Alexandra Tomescu travaille sur les questions d’éducation à l’environnement. Récemment, l’un de ses projets avec l’ONG Mai Mult Verde l’a amené à documenter l’état de pollution de la rivière Argeș…
Comment avez-vous procédé pour ce travail de terrain le long d’une rivière importante de Roumanie ?
Nos recherches sur la rivière Argeș ont duré deux mois. Nous nous sommes rendus dans onze localités, des villes mais aussi des communes et des villages. Au-delà de notre enquête sur les bords de la rivière, nous avons aussi interrogé les habitants, les autorités et les petits entrepreneurs sur les problèmes de pollution. Celle-ci a plusieurs origines. Une partie provient de personnes qui passent un moment en nature et laissent leurs plastiques, cartons, etc. Mais il y a surtout la collecte des déchets en charrette laissés ensuite à l’abandon dans différents lieux de façon tout à fait illégale ; cela revient moins cher que de les emmener dans une vraie décharge. D’autant que dans certains villages, le ramassage des poubelles ne se fait qu’une fois par semaine, et de manière souvent peu soignée. Les municipalités elles-mêmes préfèrent déverser les déchets n’importe comment dans la nature en se disant que ça ne se verra pas, et que l’eau les emmènera plus loin. Citoyens, autorités… C’est comme si l’homme en général était devenu indifférent à l’égard de la nature. Pour lui, en tout cas dans les zones que nous avons parcourues, sa maison se résume à l’intérieur de son logis, seul endroit qu’il devrait garder propre.
Le plastique n’est pas l’unique source de pollution…
Non, à côté du plastique qui est emporté par l’eau puis se transforme en microparticules avant de finir dans la mer Noire, il y a également beaucoup d’aluminium, du verre, des canettes de bière, ainsi que des huiles et des détergents très nocifs. Tout ce qui est huiles, pétrole, insecticides, chlore, détergents va polluer la flore et la faune ; ces substances se fixent directement à l’endroit où on les a déversées.

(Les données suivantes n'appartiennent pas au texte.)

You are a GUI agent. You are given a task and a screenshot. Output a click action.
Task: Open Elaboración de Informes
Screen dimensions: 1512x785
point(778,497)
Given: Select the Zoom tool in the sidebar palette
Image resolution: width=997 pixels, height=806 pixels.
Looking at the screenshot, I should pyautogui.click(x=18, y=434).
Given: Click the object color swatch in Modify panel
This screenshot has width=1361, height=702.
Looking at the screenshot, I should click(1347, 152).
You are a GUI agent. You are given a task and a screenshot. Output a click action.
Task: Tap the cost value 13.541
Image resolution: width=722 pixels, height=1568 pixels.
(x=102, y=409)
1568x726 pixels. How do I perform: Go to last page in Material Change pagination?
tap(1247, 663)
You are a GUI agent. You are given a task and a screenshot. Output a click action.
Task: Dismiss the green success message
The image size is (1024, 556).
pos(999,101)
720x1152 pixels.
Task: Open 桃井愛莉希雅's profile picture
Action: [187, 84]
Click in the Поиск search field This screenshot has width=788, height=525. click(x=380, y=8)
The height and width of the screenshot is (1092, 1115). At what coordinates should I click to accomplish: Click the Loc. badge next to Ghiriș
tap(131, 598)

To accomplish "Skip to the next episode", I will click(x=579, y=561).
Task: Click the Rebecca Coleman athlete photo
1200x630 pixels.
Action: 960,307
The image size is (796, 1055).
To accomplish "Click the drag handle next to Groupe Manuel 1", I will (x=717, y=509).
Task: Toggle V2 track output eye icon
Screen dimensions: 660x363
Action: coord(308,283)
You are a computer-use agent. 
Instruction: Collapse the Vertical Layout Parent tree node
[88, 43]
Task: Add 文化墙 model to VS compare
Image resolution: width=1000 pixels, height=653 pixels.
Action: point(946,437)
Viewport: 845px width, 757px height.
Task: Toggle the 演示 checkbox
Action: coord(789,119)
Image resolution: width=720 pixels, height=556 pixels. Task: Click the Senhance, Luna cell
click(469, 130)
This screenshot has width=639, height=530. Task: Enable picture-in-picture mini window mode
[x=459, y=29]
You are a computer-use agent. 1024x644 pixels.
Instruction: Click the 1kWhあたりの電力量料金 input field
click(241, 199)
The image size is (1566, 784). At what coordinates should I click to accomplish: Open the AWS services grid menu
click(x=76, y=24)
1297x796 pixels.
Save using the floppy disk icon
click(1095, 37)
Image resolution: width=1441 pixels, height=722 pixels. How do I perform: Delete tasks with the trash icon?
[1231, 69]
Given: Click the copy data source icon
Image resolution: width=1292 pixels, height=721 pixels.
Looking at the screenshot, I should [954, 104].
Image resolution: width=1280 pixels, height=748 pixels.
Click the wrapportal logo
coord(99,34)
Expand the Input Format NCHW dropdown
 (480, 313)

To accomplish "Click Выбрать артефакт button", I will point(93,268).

Et il y a beaucoup de déchets animaux, toutes sortes d’oiseaux qui sont abattus et jetés à l’eau, des chats, des chiens, des porcelets… Sans parler des matériaux de construction, des morceaux de ciment, de la tôle, de la mousse polystyrène utilisée pour étanchéifier les fenêtres. Tout cela est mis dans des sacs et finit au bord des rivières ou directement dans l’eau. Mais plus qu’au bord des rivières, nous avons surtout observé des quantités de déchets très importantes en périphérie des villes, là où il y a le plus d’habitants. En milieu rural et en dehors des villages, il y a encore des lieux relativement propres, notamment parce qu’ils sont plus difficiles d’accès. Et puis de façon générale, les ruraux ont quand même un style de vie naturellement plus durable parce qu’ils ont peu de moyens. Ils essayent notamment de réutiliser une partie de leurs déchets ; ils se servent plusieurs fois des bouteilles en plastique en y mettant du lait, du vin ou de l’eau de vie. Et ils les conservent aussi pour arroser les fleurs ou leur potager. Surtout, ils ont conscience qu’ils doivent faire attention à ne pas polluer car ils cultivent et ont besoin d’un sol et d’une eau propres.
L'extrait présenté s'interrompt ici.